• **What is required**: Quote the lines of the data below verbatim, beginning at the line that contains "723x352 pixels." and ending at the last line, both included, and excluding pictures.

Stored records
════════════════
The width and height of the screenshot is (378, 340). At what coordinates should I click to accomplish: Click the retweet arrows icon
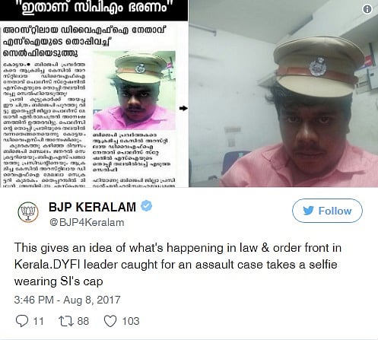tap(66, 321)
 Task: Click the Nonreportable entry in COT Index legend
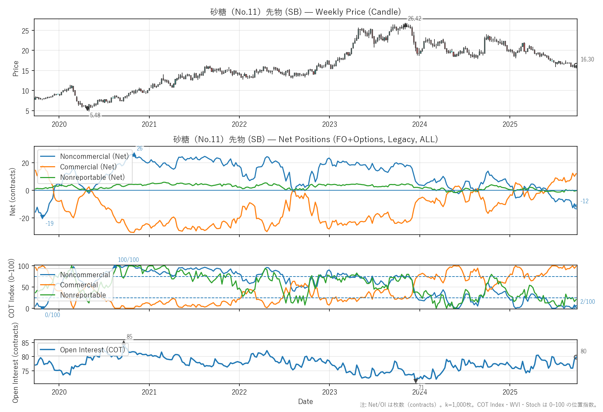pos(83,295)
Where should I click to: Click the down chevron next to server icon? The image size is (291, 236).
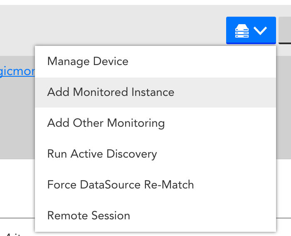260,31
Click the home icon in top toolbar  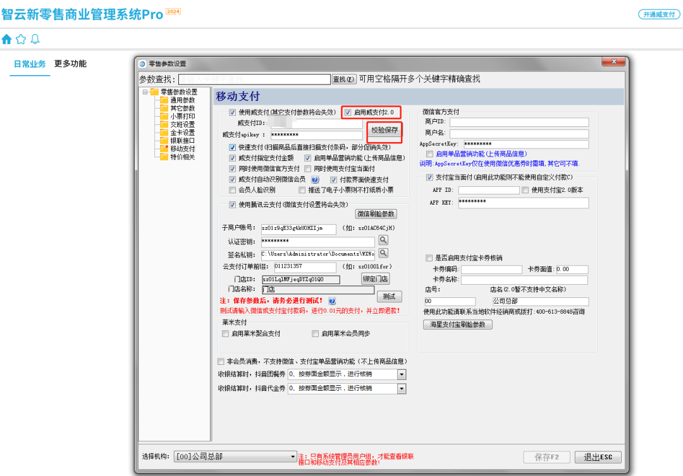click(7, 39)
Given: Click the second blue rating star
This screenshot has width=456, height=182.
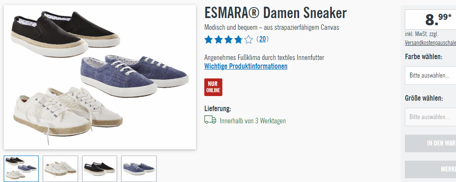Looking at the screenshot, I should click(219, 39).
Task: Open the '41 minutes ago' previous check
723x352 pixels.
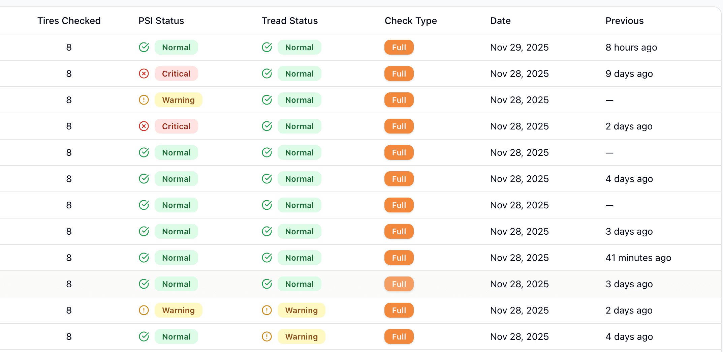Action: point(638,258)
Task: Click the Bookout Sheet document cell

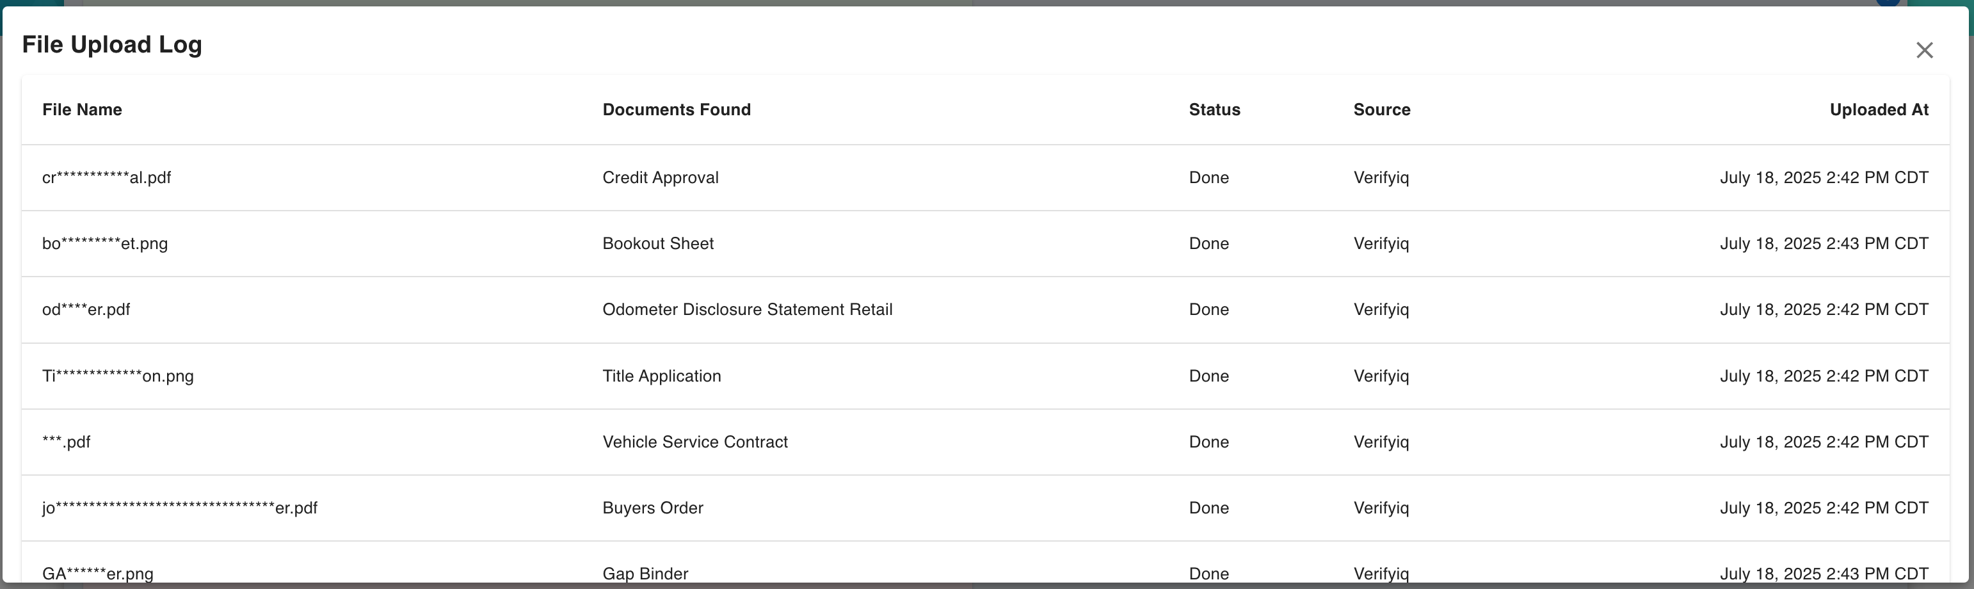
════════════════
• **Your response**:
723x352 pixels.
Action: point(638,258)
Task: Click the Bookout Sheet document cell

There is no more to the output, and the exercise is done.